まずはこんなケースから
「患者さんは67歳の男性。高血圧と脂質異常の既往あり。昨日夕食を食べているとき、急に左半身が動きにくいと救急搬送。CT、MRIにて脳梗塞と診断され、当科入院となりました。CRPが高かったので、感染症の合併を考え、抗生剤を、、、」
ちょい、またんかい(にわか関西弁習得中)。なんで脈絡もなく、そこでCRPが高値、、、って話になるの?全然話がつながらないんだけど。
「いや、測ったら高かったので、、、」
だから、どうして測ったの?
「どうして?いや、理由は特に」
ポイント
・検査にルーチンなし
そう、全ての検査には、オーダーするなら理由がなければいけません。CRPも然り。どこからどう見たって脳梗塞の患者さんで、とくに誤嚥を疑ったり、心内膜炎からの塞栓を疑ったりしているわけでもないのでしょ。そういうときは、CRPを測っても意味がないのです。CRPは非特異的なマーカーですから、急性疾患の患者さんで、けっこうチョロ上がりしています。こういうときに全例抗菌薬を出していたら、日本人の抗菌薬詰め、一丁上がり、ってやつです。「日本人の抗菌薬詰め」は某大学病院の名物料理といわれていますが、その実、船○○兆の鮎の塩焼きより食べられない代物です。
ポイント
・CRPは、理由がなければオーダーしてはいけない
・CRPが高いからといって感染症とは限らない。CRPが高いからといって抗菌薬が必要とは限らない。
CRPは役に立つか?という議論がよく行われますね。
私の尊敬する感染症医の一人はCRPはほとんど役に立たないと見向きもしません。
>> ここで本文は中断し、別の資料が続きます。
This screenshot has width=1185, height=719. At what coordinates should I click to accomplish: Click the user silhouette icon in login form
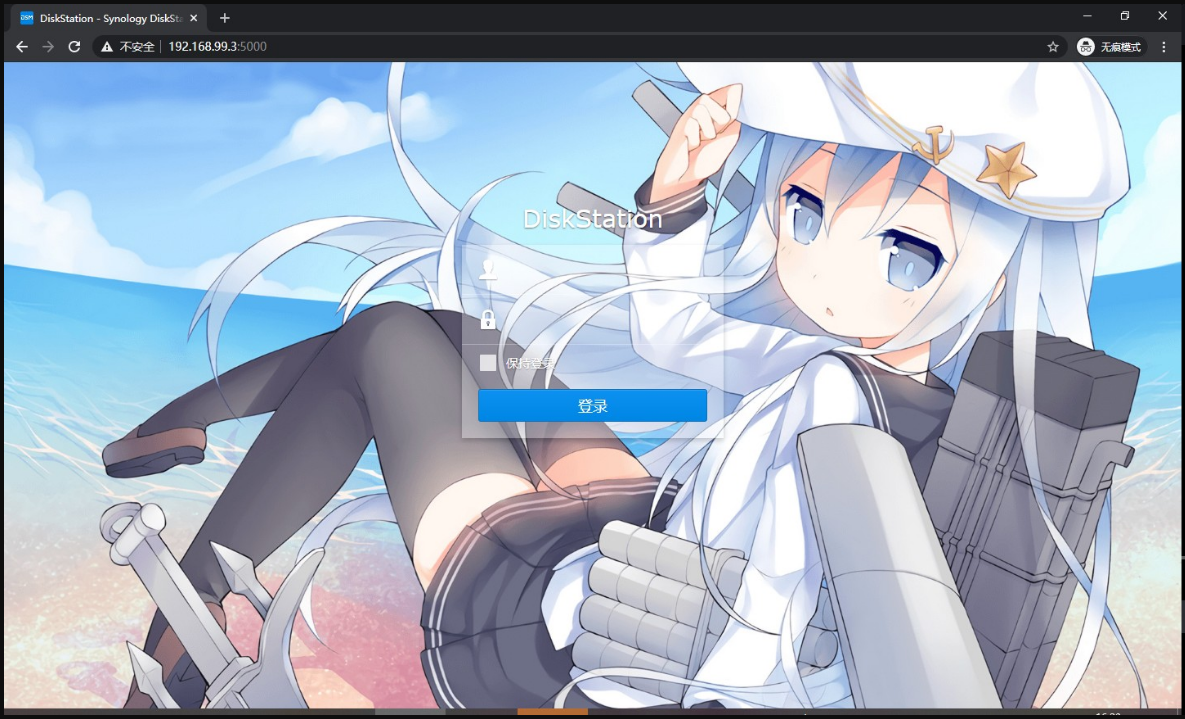click(488, 268)
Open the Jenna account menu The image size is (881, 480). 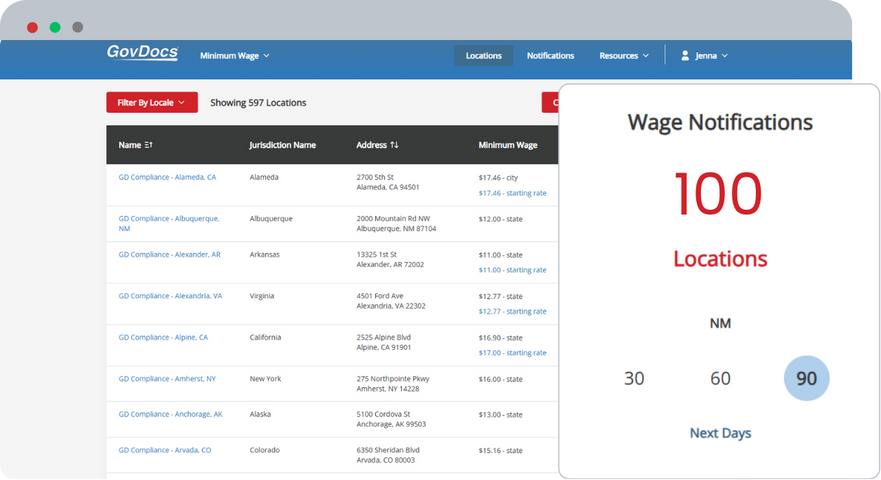710,56
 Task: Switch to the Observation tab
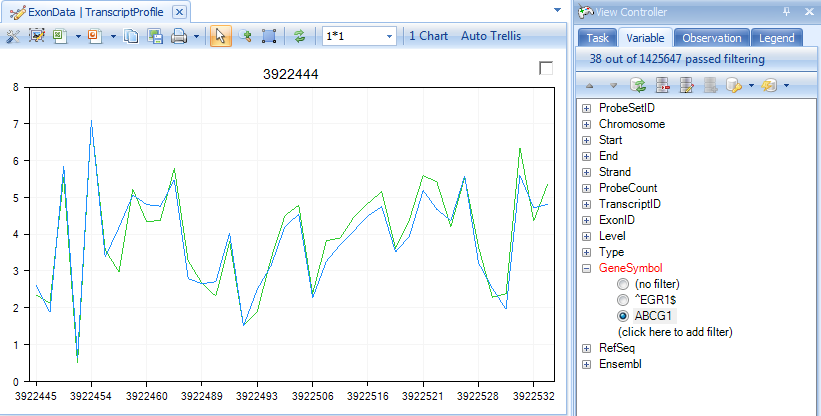712,38
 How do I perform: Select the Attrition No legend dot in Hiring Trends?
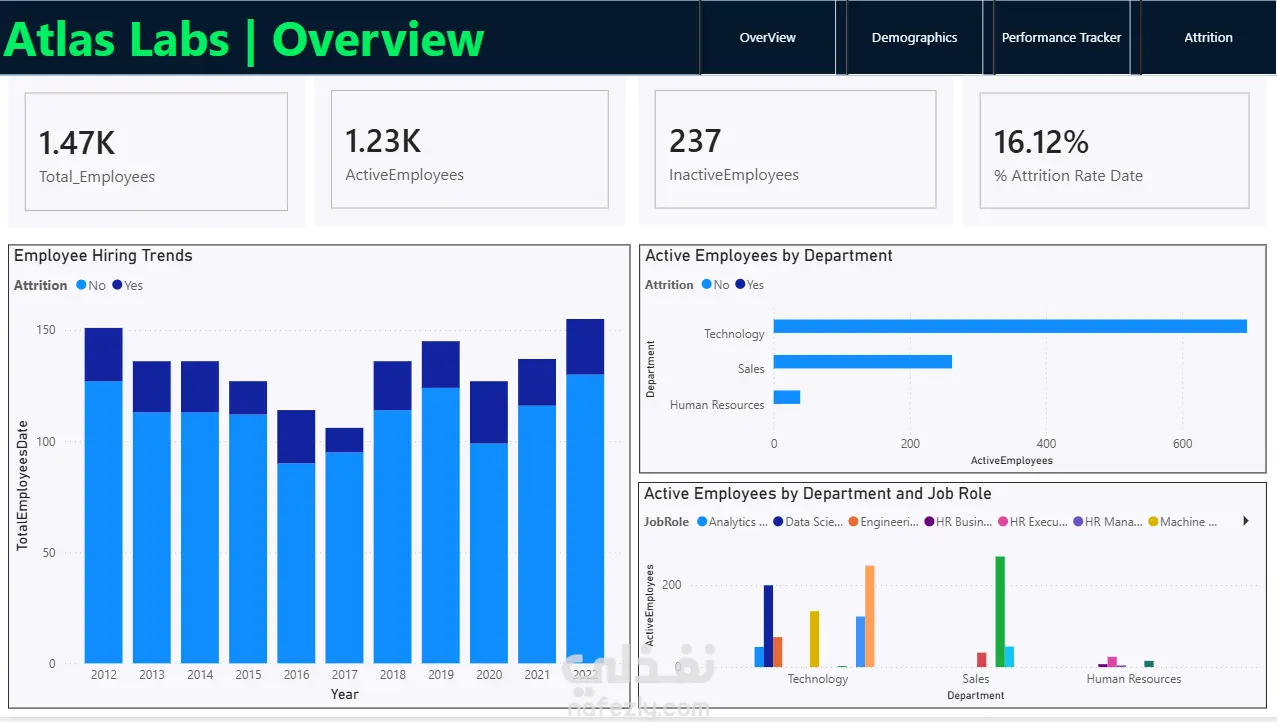(x=81, y=285)
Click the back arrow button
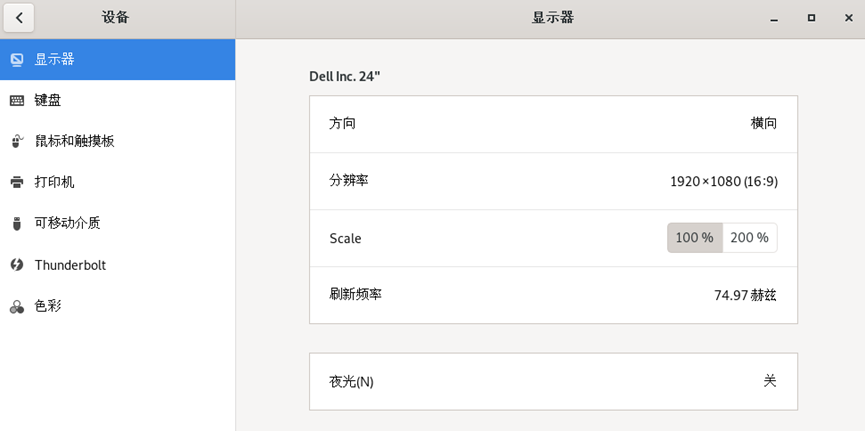Screen dimensions: 865x431 pyautogui.click(x=19, y=18)
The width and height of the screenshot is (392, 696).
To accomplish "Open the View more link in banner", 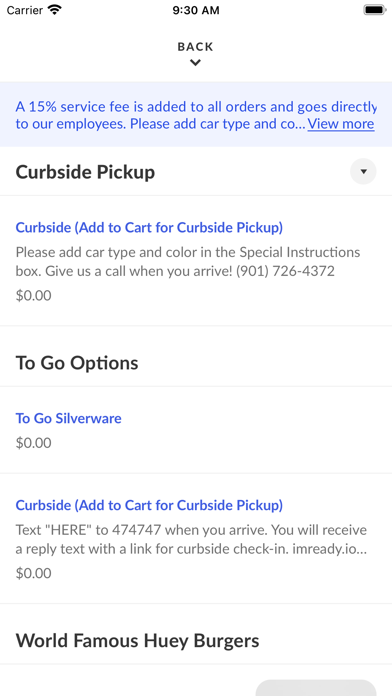I will (341, 124).
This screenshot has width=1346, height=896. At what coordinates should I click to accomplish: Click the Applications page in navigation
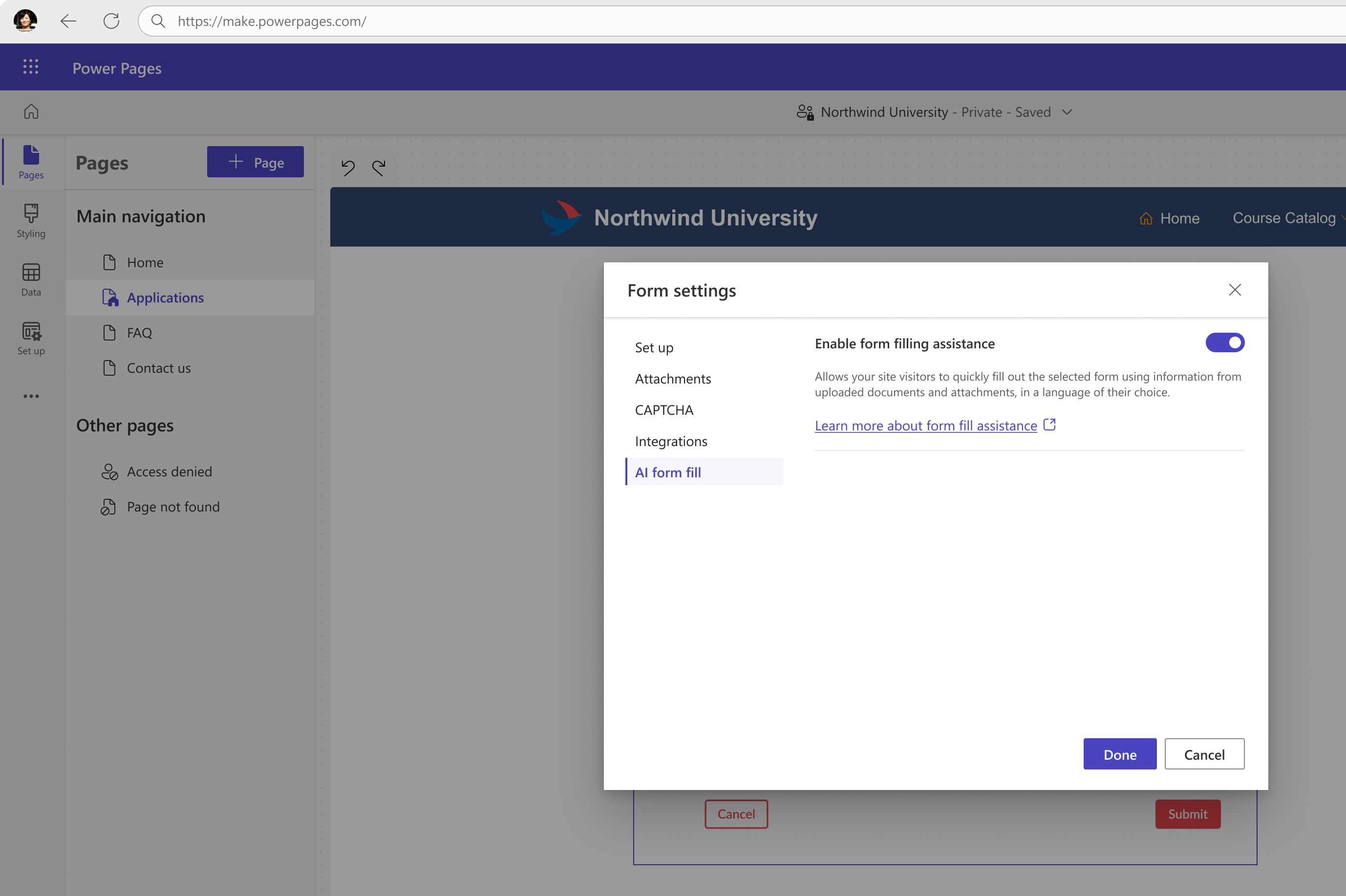tap(165, 297)
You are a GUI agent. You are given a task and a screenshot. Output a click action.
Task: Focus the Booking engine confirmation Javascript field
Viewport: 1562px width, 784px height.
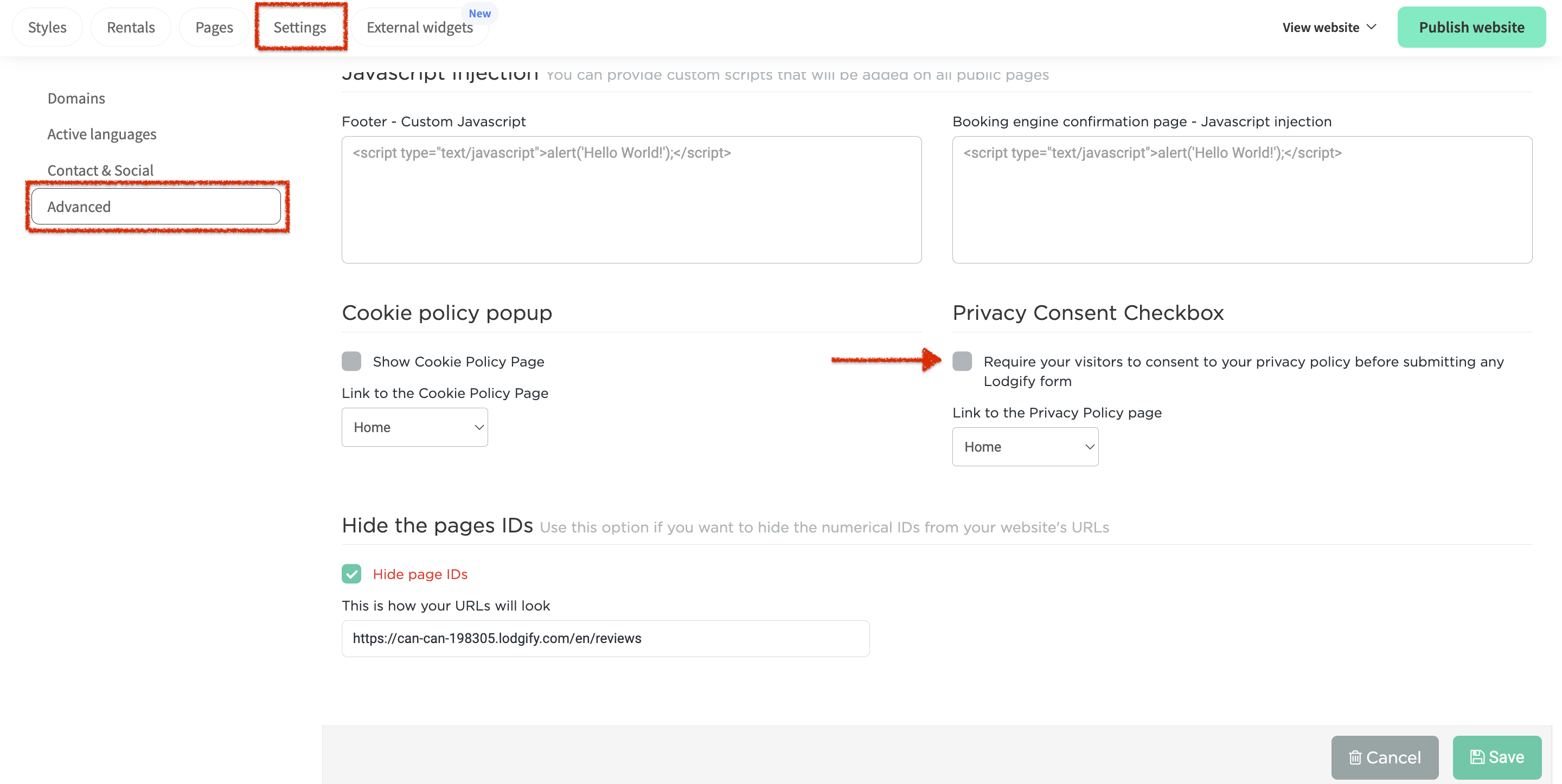pos(1242,200)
別のやはり尊敬する感染症医はCRPをよく使う、とおっしゃっています。どちらが正しい、というのではなく、スタイル・スタンスの問題のようです。私は?私はCRPを使わなくても困りませんが、使っても別にいいや、ってかんじの両刀づかいです。前の病院では、
「岩田の前でCRPなんて一言言ったら雷落とされるぞ」
とかいうデマが回り、研修医が測っているCRPを隠そう隠そうと必死で努力していました。そこまでせんでええわい。測ったって別に罰は当たりません。
ただし、ちゃんと使えていれば、ね。
CRPは、車で例えるなら、
ドリンクホルダー
といったところでしょうか。別にあってもいけなくはないですが、なくてもちゃんと走れます。それなのに、多くの医師はドリンクホルダーをタイヤやブレーキやエンジンよりも大事にしているのです。
「わっ。タイヤが外れてますよ」
「いいんだよ、ドリンクホルダーはしっかりしてるだろ」
だと面白くもないジョークですが、
「先生、脈が150とタキッてます」
「でもCRPは落ち着いてるからなあ、すこし経過観察しようか」
は、ブラックな実話です。
ドリンクホルダーには、ドリンクホルダーとしてちゃんと仕事をしてもらいましょう。次回も、ドリンク、、、いや、CRPの使い方を解説していきます。